Taiwan's main rival parties split wins in mayoral elections
Saturday December 9, 2006
By Stephan Grauwels
TAIPEI, Taiwan -- The candidate of Taiwan's ruling party narrowly won a crucial mayoral election in southern Kaohsiung city Saturday, the Central Election Commission said, while the opposition candidate won comfortably in the capital of Taipei.
Chen Chu of the Democratic Progressive Party bested Nationalist Party candidate Huang Jun-ying by 1,120 votes out of almost 800,000 cast in Kaohsiung, in a result likely to boost the position of the DPP's corruption tainted president, Chen Shui-bian.
The two mayoral elections had been seen by many as a referendum on Chen's rule.
In Taipei the Nationalists' Hau Lung-bin beat the DPP's Frank Hsieh by about 13 percentage points with all the votes counted.
Chen Chu's victory in Kaohsiung -- albeit by the narrowest of margins -- seems likely to take pressure off of the president, who has been on the defensive for more than six months over allegations his family and inner circle benefited financially from their proximity to him. The two Chens are not related.
On Nov. 3, prosecutors indicted Chen's wife and three former aides on charges of embezzling 14.8 million New Taiwan dollars (US$450,000; euro350,000) from a special fund under presidential control. They said Chen could face the same charges when his presidential immunity from prosecution lapses after his term ends.
Allegations of vote buying marred the election in Kaohsiung, long a DPP stronghold. The DPP claimed Huang's campaign workers handed envelopes containing NT$1,000 (US$31; euro23) to people on a bus returning from his final election rally late Friday. The Nationalists denied the charges.
There was no immediate indication from the Nationalist camp on whether the party planned to contest the Kaohsiung results. In Taiwan, there is no automatic procedure for recounts in close elections.
Huang addressed supporters after the results were announced without calling for a recount, though his campaign advisers said they would demand one on Monday.
Voting took place without major problems in Taipei, where polls had shown Hau as a strong favorite.
Hsieh's relatively robust showing -- he garnered almost 41 percent of the vote, far higher than the DPP's expectations -- is likely to put him in a good position to contest the party's 2008 presidential nomination.
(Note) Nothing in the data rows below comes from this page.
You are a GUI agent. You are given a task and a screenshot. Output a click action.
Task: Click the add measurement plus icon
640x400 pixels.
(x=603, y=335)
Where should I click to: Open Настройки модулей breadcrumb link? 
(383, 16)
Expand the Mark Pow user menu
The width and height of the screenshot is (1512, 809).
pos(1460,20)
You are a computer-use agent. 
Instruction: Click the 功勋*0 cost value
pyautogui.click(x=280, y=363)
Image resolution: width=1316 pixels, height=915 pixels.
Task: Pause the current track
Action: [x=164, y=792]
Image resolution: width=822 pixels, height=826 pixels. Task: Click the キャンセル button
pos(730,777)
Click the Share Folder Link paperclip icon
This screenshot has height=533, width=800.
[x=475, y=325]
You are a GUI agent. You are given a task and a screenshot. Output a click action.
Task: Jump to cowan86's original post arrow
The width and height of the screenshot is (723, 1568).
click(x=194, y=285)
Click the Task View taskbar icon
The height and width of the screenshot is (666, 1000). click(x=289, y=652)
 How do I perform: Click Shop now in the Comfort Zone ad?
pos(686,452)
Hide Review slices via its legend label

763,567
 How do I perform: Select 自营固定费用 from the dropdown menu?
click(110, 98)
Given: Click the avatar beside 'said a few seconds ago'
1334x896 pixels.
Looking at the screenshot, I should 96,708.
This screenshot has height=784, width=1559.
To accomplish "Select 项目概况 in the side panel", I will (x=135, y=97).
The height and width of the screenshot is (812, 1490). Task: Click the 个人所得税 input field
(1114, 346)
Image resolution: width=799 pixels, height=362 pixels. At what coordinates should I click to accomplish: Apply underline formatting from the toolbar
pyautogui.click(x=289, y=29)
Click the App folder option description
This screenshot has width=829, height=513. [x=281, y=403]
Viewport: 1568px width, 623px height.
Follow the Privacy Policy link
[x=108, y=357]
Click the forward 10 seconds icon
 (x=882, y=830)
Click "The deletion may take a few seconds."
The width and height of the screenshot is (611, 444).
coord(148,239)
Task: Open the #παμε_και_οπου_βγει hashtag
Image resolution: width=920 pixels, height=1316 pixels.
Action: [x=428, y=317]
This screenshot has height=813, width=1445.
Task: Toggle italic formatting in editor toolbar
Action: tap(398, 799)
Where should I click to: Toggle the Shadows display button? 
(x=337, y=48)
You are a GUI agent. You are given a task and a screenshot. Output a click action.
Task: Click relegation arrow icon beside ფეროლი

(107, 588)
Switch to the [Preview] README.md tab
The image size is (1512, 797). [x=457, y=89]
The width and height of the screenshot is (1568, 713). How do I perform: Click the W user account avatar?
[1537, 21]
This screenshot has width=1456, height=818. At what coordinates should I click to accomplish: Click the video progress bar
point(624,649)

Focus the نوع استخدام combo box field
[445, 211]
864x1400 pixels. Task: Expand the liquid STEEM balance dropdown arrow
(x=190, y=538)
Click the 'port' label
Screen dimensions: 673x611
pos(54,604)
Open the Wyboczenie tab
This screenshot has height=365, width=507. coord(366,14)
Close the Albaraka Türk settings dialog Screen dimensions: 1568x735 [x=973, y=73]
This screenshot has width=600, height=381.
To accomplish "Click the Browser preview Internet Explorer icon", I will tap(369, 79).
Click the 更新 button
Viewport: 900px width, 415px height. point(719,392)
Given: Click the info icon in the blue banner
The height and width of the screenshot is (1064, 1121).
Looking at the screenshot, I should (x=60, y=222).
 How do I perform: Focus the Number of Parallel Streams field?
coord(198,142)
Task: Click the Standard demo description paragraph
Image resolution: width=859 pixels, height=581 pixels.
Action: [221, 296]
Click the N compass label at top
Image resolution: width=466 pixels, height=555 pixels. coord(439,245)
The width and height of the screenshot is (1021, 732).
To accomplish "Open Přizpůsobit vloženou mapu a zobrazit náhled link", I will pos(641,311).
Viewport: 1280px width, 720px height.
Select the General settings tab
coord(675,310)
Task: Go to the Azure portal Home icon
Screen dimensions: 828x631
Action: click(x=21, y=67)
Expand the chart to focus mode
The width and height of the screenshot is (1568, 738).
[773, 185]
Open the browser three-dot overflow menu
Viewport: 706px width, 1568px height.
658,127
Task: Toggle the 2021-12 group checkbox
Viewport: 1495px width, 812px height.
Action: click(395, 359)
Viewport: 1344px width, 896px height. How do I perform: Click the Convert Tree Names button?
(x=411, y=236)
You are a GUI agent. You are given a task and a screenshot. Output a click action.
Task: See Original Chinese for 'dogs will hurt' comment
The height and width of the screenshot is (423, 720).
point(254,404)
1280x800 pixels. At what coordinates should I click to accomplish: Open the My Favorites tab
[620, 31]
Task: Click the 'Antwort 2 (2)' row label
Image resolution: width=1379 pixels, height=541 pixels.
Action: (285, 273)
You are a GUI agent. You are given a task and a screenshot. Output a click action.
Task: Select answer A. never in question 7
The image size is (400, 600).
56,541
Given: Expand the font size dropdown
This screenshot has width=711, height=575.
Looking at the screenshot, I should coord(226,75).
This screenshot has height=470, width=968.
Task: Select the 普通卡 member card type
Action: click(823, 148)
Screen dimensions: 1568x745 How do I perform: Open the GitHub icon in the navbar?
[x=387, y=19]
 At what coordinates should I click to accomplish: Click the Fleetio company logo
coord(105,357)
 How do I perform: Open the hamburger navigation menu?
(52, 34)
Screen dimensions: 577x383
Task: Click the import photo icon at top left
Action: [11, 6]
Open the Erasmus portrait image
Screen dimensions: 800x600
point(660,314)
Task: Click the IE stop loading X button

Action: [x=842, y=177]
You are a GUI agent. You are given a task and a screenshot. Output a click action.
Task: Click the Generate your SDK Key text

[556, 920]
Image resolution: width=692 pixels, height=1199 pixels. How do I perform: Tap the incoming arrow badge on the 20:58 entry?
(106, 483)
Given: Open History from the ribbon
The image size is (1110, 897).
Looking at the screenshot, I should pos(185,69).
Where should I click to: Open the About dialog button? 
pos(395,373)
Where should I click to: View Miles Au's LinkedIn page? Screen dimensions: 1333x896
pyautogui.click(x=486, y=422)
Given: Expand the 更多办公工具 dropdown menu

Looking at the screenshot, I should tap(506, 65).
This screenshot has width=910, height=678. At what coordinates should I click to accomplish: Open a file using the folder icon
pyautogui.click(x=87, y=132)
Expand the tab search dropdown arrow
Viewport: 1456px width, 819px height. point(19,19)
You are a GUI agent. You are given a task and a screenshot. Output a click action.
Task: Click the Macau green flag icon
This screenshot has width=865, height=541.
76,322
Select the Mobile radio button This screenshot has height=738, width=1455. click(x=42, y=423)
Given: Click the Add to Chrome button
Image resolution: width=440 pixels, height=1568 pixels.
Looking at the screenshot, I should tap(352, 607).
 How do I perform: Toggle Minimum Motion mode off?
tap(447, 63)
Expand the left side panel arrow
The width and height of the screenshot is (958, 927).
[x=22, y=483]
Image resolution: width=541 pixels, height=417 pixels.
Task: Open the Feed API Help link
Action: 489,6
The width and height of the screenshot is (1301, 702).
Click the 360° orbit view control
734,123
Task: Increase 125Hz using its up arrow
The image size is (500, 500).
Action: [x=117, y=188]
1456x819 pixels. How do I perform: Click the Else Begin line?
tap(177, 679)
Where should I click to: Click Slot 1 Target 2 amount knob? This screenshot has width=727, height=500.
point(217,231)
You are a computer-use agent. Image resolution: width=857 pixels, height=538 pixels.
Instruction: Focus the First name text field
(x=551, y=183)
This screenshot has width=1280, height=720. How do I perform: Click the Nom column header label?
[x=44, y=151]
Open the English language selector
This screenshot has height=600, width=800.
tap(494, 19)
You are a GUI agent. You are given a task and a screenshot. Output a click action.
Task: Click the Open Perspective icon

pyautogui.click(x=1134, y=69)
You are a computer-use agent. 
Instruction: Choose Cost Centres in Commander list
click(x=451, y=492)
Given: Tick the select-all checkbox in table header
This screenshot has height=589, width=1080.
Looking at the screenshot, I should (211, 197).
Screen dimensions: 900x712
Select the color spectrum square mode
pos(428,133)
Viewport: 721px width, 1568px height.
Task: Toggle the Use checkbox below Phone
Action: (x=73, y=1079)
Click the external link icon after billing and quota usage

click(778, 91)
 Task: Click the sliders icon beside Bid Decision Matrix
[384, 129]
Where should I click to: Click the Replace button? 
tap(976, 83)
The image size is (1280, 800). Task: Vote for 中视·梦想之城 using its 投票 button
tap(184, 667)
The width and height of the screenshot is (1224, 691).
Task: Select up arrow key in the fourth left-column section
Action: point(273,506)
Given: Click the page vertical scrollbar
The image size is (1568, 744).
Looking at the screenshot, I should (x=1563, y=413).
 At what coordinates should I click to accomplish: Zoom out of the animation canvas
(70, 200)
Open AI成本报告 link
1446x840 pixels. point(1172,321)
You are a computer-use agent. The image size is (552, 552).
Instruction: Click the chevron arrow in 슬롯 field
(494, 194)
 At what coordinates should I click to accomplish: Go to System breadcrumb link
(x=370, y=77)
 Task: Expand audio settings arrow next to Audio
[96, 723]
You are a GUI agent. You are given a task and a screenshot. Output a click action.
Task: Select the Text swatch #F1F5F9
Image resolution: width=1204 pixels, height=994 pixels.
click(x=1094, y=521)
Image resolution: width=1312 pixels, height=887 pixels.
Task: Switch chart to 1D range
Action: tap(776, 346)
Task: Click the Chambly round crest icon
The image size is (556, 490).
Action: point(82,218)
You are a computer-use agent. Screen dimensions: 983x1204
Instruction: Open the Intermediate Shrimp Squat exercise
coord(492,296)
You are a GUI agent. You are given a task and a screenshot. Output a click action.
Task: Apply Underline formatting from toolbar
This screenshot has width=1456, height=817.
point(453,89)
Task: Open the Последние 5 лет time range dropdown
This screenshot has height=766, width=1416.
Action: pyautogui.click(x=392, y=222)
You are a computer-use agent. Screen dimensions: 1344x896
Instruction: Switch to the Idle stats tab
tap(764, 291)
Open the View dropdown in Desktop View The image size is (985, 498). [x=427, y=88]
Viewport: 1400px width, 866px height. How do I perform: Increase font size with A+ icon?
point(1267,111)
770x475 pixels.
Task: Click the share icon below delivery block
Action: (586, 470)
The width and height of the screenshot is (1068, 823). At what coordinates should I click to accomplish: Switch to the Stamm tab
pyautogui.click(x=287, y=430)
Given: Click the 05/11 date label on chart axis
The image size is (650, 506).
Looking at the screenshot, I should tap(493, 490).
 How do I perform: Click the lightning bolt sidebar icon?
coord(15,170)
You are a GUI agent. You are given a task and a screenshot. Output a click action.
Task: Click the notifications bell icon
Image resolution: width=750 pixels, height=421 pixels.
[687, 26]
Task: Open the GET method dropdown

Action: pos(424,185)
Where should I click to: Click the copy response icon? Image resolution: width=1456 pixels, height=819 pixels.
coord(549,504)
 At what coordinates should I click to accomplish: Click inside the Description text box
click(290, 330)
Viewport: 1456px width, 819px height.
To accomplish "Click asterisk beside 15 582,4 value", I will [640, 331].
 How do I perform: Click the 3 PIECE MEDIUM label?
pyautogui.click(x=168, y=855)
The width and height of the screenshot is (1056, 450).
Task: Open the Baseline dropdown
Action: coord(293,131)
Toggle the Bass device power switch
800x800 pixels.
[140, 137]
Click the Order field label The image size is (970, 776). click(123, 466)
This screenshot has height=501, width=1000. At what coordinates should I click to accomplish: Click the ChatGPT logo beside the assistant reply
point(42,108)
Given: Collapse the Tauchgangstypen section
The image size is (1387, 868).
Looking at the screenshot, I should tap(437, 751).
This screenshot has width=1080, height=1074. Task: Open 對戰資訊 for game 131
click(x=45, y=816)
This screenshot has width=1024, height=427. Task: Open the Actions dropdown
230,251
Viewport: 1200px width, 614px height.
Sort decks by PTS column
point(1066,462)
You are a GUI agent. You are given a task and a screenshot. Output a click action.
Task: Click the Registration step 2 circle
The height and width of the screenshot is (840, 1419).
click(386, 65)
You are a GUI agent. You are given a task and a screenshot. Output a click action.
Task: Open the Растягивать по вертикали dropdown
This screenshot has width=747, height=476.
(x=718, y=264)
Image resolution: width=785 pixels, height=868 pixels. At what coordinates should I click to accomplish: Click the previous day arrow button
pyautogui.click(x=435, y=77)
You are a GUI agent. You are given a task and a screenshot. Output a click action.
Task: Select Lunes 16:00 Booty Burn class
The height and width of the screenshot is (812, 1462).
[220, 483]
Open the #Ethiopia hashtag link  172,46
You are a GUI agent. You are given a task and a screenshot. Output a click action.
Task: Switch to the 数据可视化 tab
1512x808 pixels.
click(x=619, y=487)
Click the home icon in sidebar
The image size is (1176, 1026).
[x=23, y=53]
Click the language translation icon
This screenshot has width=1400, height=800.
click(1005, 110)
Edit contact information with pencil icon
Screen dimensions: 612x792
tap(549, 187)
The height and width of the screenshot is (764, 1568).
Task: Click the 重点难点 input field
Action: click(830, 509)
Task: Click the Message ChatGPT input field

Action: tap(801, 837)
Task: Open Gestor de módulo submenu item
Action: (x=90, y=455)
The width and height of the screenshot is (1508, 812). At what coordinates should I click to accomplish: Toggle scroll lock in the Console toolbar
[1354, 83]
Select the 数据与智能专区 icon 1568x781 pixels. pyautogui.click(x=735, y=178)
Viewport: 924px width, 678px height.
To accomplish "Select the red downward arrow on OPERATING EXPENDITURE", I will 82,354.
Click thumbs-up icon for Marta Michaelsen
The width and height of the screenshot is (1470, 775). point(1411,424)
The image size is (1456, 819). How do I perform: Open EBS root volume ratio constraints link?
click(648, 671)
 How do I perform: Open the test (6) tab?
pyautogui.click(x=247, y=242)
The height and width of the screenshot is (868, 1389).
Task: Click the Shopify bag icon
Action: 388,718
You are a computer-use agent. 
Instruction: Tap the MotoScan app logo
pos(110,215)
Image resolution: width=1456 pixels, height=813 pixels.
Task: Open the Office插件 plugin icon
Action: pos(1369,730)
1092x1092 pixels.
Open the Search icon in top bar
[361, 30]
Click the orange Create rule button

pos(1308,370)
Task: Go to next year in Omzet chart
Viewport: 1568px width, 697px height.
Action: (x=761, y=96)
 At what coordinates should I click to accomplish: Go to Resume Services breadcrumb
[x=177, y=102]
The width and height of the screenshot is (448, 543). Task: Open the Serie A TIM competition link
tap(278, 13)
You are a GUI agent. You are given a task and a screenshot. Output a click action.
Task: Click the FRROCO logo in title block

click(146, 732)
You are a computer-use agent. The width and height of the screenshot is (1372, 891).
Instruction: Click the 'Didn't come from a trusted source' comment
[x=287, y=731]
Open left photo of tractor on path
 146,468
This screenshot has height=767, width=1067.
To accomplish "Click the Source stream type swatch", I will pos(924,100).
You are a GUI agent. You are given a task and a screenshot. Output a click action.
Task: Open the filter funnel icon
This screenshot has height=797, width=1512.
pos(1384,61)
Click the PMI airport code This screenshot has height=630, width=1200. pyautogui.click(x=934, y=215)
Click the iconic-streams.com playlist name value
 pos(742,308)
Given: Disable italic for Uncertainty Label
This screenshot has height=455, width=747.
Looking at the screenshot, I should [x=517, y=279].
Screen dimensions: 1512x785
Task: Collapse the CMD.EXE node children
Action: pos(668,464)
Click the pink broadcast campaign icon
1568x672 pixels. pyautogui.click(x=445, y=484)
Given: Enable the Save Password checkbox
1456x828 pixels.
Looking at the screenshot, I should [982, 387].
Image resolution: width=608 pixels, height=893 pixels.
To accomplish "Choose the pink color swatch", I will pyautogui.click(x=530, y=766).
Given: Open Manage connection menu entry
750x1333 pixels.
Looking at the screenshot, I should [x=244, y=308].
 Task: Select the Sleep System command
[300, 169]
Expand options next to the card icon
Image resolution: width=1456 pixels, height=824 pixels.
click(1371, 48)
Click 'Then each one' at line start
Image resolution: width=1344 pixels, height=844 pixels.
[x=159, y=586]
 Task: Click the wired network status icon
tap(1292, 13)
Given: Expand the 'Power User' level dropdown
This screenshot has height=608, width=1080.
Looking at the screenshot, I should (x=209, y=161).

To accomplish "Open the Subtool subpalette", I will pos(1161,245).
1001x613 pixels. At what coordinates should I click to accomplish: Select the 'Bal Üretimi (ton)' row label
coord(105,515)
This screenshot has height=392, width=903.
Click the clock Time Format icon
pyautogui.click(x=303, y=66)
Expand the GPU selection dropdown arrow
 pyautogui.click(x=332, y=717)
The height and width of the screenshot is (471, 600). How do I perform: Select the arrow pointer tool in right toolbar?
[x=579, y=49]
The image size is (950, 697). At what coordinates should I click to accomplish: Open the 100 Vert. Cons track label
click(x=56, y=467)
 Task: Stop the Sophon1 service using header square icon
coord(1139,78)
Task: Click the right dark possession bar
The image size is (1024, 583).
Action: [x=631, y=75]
Other candidates include Premier Su Tseng-chang, party chairman Yu Shyi-kun and Vice president Annette Lu.
While the corruption allegations against Chen Shui-bian played a major part in both the Taipei and Kaohsiung campaigns, candidates from the opposing parties also emphasized their positions on Taiwan's relations with mainland China.
Hau and Huang support expanded Taiwanese trade ties with Beijing, reflecting the Nationalists' platform in favor of eventual unification with the communist colossus.
By contrast Chen Chu and Hsieh support strengthening Taiwan's de facto independence and play down the importance of expanded trade with the mainland.